Currently, the deduction of expenses for sugar cooperatives from income is calculated only on the basis of the Fair and Equivalent Price (FRP) set by the Centre, which is usually lower than the Standard Rates (SAP) set by the various countries in their territories. .

In a move that would reduce the tax liability of cash-strapped sugar cooperatives in the wake of the pandemic, the government has made it clear that the high state-advised price (SAP) that these entities pay farmers to purchase sugarcane will be allowed as a deduction under income tax rules.

Currently, the deduction of expenses for sugar cooperatives from income is calculated only on the basis of the Fair and Equivalent Price (FRP) set by the Centre, which is usually lower than the Standard Rates (SAP) set by the various countries in their territories. .

In a prospectus dated October 25, the Central Board of Direct Taxes (CBDT) explained that “price fixing by state governments through state laws/orders or other legal instruments regulating the purchase price of sugarcane, including the state recommended price , which may be higher than the legal minimum fair and equivalent rate/price set by the Central Government” will be considered for deduction. However, it is not clear whether the government will return the additional taxes collected so far on this account since this provision was included in the income tax law in 2016.

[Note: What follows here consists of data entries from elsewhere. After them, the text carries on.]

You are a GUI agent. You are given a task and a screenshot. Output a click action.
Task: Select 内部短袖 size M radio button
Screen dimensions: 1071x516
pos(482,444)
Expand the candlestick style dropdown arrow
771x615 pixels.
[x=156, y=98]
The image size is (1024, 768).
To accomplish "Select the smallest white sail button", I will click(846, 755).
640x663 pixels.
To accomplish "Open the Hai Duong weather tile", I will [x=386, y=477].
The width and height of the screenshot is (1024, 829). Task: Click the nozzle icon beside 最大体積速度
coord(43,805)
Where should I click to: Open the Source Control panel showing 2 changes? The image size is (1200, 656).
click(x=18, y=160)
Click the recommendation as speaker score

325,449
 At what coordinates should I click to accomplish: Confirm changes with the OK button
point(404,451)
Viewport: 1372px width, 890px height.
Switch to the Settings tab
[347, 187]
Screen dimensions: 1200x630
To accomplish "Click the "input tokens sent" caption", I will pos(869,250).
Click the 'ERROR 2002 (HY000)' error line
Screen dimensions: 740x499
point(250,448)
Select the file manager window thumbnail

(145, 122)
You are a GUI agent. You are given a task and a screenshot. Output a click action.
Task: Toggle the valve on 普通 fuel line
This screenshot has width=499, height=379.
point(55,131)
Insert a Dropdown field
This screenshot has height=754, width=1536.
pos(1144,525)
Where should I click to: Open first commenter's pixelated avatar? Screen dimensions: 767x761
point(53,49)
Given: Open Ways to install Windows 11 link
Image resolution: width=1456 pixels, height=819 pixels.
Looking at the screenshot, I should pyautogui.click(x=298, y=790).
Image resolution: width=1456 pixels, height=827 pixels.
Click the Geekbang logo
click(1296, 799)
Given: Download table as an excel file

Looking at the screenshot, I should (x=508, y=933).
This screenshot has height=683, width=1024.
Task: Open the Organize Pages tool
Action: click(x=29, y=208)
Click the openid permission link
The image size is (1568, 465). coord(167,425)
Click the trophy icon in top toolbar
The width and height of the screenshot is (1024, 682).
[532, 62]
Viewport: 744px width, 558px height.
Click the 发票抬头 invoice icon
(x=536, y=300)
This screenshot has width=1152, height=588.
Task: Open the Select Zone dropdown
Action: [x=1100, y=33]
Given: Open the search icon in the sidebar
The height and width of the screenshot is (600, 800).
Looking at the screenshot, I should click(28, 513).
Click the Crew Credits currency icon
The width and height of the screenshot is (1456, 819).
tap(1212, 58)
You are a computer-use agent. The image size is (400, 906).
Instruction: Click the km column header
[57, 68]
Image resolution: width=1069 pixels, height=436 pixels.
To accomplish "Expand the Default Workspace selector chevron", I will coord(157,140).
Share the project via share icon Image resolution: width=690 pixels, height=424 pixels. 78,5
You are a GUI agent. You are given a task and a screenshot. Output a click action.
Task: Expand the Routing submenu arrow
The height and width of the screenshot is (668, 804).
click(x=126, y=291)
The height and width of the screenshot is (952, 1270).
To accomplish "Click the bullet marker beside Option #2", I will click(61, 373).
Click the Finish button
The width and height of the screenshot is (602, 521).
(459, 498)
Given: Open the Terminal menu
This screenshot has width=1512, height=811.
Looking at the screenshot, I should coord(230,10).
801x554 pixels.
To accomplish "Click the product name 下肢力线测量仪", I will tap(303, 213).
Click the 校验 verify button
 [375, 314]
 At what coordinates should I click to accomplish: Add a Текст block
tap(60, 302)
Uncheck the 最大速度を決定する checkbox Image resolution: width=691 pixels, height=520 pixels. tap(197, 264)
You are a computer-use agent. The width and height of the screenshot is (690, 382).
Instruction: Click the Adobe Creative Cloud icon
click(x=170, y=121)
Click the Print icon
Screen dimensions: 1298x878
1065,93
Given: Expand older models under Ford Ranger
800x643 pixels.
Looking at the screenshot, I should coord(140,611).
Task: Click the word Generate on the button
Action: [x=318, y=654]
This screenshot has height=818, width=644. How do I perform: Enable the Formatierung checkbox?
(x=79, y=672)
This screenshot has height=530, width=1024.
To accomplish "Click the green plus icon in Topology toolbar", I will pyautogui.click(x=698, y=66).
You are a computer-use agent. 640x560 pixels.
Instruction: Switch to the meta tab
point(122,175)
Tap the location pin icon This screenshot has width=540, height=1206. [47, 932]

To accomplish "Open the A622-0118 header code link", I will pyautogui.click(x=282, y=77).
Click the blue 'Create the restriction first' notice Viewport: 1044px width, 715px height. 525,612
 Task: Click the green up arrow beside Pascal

The break comes after a BJP delegation from Maharashtra, led by former Prime Minister Devendra Fadnavis, met with Union Home and Cooperation Minister Amit Shah last week to highlight the issue.

Sugar cooperatives seek relief on the grounds that payments to farmers in addition to the FRP should not be construed as a distribution of profits among their members (usually farmers); Instead, it should be considered an expense deductible from income.

Usually, cooperatives in Maharashtra pay FRP to farmers initially for their sugarcane supply. However, they pay more for cane sugar later if they earn more sugar and other by-product business. They argue that this is not a profit.

In other states like Uttar Pradesh, the traditional epicenter of the sugarcane arrears crisis, cooperatives have been tasked with paying farmers’ SAP. SAP at UP stood at Rs 340 per quintal for the current marketing year starting 1 October, compared to FRP of Rs 290.

The Finance Act 2015 incorporated Clause (xvii) I into Subsection (1) of Section 36 of the Income Tax Act 1961, to provide a discount to sugar cooperatives based on an FRP (or lower amount).